Prison Reform

  • Advances in Punishment, and Reduction of Such

    Pennsylvania eliminated the death penalty for robbery and burglary. Began to focus on less trivial offences. This marked the time when capital punishment was starting to be looked down upon as a more primative method of enforcement. Although it is necessary to note that countries at this time did not have a system of law enforcement, police, other than the army. However, nearly all prisons were yet corrupt, with unfair treatment of the imprisoned and conditions for imprisonment.
  • Juvenile Detention Centers

    Juvenile Detention Centers
    First juvenile detention center opened up in New York by the state assembly. Isaac T. Hopper was mainly to thank for this. He and his daughter traveled around New York and campaigned for the release of children from prisons into these Juvenile Centers. An advocate of correction, not punishment, Hopper was just one of his contemporary prison-reform activists.
  • Police - Reformation

    Police - Reformation
    Sir Robert Peel created the moden concept of the police force - London Metropolitan Police Service. Many idealists/activists at this time began to spread the idea that prisons should not only punish, but reform. Reformatories, penitentiaries, and houses of correction were thus created.
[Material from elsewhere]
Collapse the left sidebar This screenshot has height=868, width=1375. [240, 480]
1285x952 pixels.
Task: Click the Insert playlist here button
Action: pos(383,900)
It was also the start of better treatment toward the mentally ill, a revolution brought upon in part by Dorothea Dix, as scholars began thought that said illness might have been caused by brain damage, not curses.
  • Prison Husks

    Prison Husks
    Prison husks were ships used to store prisoners awaiting transport. They ended up being used as prisons themselves as most European prisons were constantly overcapacitated. At one point, a good 2/3 of British criminals were enprisoned on these husks. Barely fed and given only the water from the polluted lakes the husks floated on, the accused were mistreated and abused. Used less and less for containment leading into the mid-19th century, the last of these ships were burned in Britiain in 1857.
  • Enoch Cobb Wines and Theodore William Dwight

    Enoch Cobb Wines and Theodore William Dwight
    Wrote evaluations of flaws in the prison system. They stated that reforming the inmates must be a prison's primary concern. Dwight, especially, fought for the prisoner's cause, even going so far as to join the New York Prison Association and the Prison Congress at Stockholm. He and Wines fought for more freedom in the prisons of American and Canada, as well as the right of children to reform and institutionalization, as opposed to punishment.